Unemployment Rate Falls as Employment-Population Ratio Declines

BLS reports even more job losses in July:

Nonfarm payroll employment continued to decline in July (-247,000), and the unemployment rate was little changed at 9.4 percent

But the unemployment rate was 9.5 percent in June. Had the Administration been Republican, Lawrence Kudlow would be hailing this report as good news. Paul Krugman offers a different tone:

Some readers have asked how it’s possible for unemployment to fall when the economy is still losing jobs, albeit at a slower rate. The answer is a bit annoying. First, the jobs number and the unemployment number are based on different surveys — a survey of establishments in the first case, a survey of households in the second. Sometimes employment rises by one measure while falling by the other, although it happens that this month there isn’t much difference in the jobs number.

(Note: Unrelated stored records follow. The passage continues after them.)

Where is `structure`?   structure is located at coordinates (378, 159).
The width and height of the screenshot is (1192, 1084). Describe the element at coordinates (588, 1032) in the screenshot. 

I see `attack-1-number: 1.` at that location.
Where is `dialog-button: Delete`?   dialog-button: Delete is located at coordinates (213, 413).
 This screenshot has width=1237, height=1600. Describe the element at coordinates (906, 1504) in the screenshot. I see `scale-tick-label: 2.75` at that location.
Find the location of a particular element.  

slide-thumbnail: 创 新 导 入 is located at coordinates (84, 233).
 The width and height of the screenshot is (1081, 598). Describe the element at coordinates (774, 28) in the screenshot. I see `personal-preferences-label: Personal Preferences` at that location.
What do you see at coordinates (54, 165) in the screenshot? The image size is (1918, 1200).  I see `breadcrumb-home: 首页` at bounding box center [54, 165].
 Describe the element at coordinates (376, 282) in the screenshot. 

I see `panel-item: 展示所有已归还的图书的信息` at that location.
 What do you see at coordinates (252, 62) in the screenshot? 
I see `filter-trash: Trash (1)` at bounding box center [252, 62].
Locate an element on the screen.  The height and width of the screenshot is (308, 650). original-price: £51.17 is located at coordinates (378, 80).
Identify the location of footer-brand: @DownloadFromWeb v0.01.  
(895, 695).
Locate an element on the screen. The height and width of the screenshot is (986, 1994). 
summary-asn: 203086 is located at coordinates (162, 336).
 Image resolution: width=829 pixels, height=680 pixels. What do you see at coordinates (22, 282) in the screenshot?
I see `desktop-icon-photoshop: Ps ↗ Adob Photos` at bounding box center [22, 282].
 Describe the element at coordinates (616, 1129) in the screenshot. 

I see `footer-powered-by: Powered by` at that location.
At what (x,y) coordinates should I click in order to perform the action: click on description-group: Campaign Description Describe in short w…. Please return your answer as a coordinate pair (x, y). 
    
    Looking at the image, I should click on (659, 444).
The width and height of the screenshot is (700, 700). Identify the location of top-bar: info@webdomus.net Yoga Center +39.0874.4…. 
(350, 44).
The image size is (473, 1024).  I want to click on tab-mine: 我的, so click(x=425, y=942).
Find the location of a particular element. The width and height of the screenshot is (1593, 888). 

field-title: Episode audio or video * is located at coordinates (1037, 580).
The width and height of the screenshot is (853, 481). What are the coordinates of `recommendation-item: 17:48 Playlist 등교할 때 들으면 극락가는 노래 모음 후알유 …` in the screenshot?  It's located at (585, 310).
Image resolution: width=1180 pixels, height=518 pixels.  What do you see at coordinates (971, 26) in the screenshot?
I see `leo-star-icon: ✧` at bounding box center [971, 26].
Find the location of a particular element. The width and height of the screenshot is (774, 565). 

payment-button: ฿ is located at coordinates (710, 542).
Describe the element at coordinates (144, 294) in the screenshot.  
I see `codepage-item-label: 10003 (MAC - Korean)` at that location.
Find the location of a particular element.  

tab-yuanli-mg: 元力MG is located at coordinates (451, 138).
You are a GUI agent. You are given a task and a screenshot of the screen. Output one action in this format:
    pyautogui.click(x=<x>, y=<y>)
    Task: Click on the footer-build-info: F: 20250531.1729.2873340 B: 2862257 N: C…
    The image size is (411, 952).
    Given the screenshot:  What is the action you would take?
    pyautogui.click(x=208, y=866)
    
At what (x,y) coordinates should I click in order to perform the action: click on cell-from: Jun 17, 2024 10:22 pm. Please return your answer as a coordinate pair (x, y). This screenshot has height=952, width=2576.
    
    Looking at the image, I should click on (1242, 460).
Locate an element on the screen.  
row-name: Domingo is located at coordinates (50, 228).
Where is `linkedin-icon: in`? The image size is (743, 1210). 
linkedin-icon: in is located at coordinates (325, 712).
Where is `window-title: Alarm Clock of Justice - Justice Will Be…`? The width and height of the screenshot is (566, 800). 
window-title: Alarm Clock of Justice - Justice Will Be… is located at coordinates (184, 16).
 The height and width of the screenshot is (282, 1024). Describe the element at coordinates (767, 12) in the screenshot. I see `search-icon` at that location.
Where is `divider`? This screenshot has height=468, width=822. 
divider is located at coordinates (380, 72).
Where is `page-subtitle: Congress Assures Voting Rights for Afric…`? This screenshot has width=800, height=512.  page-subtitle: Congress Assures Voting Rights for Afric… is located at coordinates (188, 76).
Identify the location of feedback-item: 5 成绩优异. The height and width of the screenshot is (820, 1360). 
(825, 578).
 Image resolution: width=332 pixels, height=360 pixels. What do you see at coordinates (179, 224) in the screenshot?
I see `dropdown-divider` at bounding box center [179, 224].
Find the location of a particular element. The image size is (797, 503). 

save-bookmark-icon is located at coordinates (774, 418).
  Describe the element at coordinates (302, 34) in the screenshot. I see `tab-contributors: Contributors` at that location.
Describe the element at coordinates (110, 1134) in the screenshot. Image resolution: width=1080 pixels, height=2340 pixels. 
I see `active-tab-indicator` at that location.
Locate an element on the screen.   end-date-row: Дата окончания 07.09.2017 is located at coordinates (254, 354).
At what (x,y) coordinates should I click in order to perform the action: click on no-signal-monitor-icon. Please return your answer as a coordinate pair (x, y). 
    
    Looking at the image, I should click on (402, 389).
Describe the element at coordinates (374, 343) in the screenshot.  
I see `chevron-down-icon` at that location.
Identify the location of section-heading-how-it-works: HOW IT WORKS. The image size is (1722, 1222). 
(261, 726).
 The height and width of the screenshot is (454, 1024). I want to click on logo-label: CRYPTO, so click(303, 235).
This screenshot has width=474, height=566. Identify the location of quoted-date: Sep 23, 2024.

The household survey also showed job losses – with its figure being 155,000, which drove the employment-population ratio down from 59.5% to 59.4%. The labor force participation rate, however, also fell from 65.7% to 65.5%. The employment picture got a little worse last month or as Paul concludes:

the employment situation is drifting down, but not plunging — occasional mixed signals are likely. No big deal. The basic story is that things are sort of stabilizing — but they’re definitely not improving yet.

1 comment:

Daro said...

The issue with these job losses is (I feel) everyone is avoiding the qualitative argument over the quantitative. Two Million of these jobs were lost in manufacturing. Now if you have to throw someone from the train, it should be Momma, not the train driver.